━━━━━ Items ━━━━━

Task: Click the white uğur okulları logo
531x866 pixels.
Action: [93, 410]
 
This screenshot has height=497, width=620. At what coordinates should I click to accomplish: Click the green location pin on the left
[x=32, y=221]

━━━━━
━━━━━ Items ━━━━━

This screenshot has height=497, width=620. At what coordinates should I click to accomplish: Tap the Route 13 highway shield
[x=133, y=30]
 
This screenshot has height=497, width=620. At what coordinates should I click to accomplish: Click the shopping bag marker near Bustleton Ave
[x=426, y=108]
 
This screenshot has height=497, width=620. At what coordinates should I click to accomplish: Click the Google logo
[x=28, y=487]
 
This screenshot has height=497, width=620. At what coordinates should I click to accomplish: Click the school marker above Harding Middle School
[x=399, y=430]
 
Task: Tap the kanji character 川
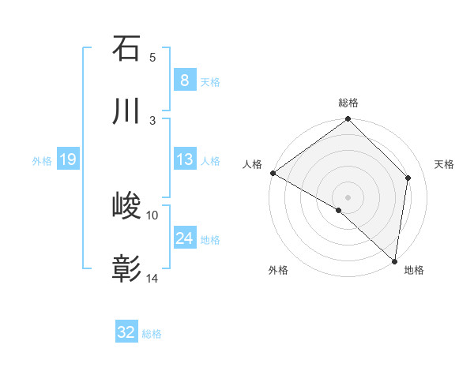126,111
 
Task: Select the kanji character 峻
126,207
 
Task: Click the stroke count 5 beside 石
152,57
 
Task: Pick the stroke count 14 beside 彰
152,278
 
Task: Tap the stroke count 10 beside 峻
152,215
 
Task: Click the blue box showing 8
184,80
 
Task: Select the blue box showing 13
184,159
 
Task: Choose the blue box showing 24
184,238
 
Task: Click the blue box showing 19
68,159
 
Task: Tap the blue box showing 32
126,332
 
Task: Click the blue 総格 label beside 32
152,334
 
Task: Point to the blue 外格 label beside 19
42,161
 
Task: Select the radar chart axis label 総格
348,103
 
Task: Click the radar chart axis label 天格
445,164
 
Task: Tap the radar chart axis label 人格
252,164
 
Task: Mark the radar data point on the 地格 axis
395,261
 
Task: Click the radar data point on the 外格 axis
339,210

━━━━━
━━━━━ Items ━━━━━

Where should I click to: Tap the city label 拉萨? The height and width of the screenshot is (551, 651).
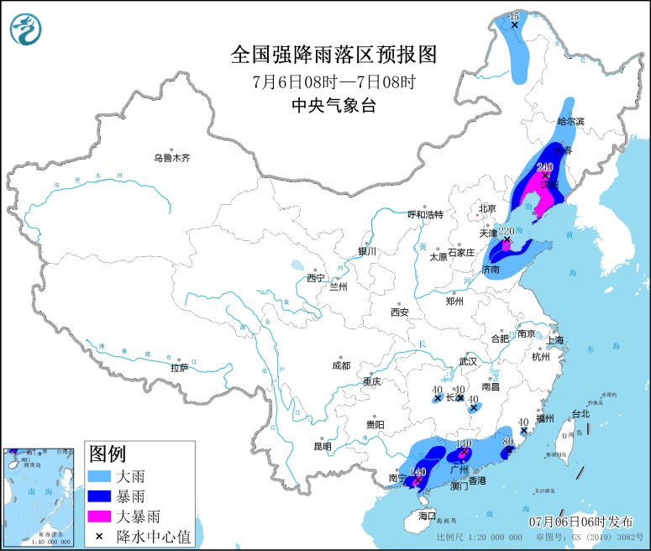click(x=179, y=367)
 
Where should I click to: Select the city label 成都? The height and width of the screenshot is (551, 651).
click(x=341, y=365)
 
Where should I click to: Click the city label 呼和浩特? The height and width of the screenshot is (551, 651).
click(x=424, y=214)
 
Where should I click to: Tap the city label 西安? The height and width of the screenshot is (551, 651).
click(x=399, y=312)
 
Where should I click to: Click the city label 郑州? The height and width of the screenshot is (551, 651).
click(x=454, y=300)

━━━━━

Brief> Write out the lines from the one containing "on the left" through the one containing "[x=32, y=221]" as a numbered list, leaving out blank lines.

Problem solution>
1. This screenshot has height=497, width=620. At what coordinates should I click to accomplish: Click the green location pin on the left
2. [x=32, y=221]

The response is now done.